The next and the fourth insurgency in Balochistan started in 2005, around the same demands of provincial autonomy and control over the province’s natural resources.  Instead of giving due consideration to the recurrent demands of the Baloch people, the federal government under the military dictatorship resorted to the same old colonial tactics of high-handedness and initiated a full-fledged civil war in Balochistan.  The assassination of Nawab Akbar Bugti became yet another turning point in the Baloch resistance and the estrangement of Baloch population.  The arrogant, nay evil, response of General Pervez Musharraf in congratulating the military commanders and intelligence services for successfully carrying out the murder of Nawab Akbar Bugti added extra fuel to the fire.  The brutality as well as circumstances of the recent killing of the three Baloch nationalist leaders of Balochistan — Ghulam Mohammad Baloch, Lala Muneer Baloch, and Sher Mohammad Baloch — have further aggravated the Baloch rage towards the federal government and now increasingly, but understandably, towards the rest of the population of Pakistan who have been silent bystanders.

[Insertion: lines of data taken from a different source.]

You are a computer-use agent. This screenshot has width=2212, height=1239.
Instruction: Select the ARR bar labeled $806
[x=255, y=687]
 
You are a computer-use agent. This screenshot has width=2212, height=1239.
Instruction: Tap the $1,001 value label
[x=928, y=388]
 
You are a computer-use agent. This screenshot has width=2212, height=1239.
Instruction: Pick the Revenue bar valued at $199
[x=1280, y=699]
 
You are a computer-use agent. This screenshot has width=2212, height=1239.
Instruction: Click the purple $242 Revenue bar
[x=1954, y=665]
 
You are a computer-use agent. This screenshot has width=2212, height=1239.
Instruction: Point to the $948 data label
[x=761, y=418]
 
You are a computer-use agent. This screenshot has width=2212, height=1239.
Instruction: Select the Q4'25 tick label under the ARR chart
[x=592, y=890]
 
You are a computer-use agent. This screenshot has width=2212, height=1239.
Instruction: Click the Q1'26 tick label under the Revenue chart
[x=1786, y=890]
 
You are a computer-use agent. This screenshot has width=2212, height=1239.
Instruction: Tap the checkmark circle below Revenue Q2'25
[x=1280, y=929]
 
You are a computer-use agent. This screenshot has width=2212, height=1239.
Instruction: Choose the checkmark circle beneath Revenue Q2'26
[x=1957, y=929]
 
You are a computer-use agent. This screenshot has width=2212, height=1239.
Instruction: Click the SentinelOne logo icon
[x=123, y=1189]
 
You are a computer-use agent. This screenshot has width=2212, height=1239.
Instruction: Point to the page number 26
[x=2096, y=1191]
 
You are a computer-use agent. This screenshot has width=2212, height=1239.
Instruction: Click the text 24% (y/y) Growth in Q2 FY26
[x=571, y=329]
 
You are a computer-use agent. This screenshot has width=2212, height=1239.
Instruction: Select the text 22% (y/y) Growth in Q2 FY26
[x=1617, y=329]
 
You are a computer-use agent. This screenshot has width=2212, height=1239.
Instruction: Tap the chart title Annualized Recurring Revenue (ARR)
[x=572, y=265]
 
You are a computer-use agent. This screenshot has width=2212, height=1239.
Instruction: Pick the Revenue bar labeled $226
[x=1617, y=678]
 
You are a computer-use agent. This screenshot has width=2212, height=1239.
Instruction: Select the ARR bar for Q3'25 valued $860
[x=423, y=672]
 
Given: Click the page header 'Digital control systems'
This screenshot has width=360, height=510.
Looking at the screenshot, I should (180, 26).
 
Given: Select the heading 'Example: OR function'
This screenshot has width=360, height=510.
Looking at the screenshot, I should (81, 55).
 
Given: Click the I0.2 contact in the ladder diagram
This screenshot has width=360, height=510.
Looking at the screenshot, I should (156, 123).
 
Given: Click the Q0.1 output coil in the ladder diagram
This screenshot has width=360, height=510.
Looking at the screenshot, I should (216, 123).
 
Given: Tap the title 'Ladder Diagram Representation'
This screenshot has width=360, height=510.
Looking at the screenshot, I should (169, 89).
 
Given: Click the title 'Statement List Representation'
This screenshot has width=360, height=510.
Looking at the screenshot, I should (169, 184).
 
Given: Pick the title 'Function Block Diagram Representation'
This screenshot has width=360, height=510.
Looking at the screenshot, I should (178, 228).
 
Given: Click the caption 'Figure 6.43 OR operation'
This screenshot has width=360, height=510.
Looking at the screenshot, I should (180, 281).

The objective of briefly narrating the history of the Baloch crisis is only to highlight the real causes of the current conflict in the province.  The lack of respect for self-determination of the Baloch people, the denial of provincial autonomy, the highly oppressive and arbitrary manner in which their leaders have been treated, the savagely cruel conduct of the federal government in times of crisis, the refusal to let the Baloch exercise their rights over the natural resources of their province, the outright discrimination against the Baloch people in the matter of economic and social rights — these are among the important factors that have brought the conditions to what they are today.  Rather than externalizing the problem, we must see it in its proper historical context.  The federal government of Pakistan has to do more than make half-hearted attempts to restore confidence of the people of the province.  Nothing short of provision of maximum provincial autonomy, respecting the right to self-determination of the people of Balochistan, can begin to alleviate their pains and angers.

Umer A. Chaudhry is a lawyer based in Lahore, Pakistan and a member of the Communist Workers and Peasants Party (CMKP) of Pakistan.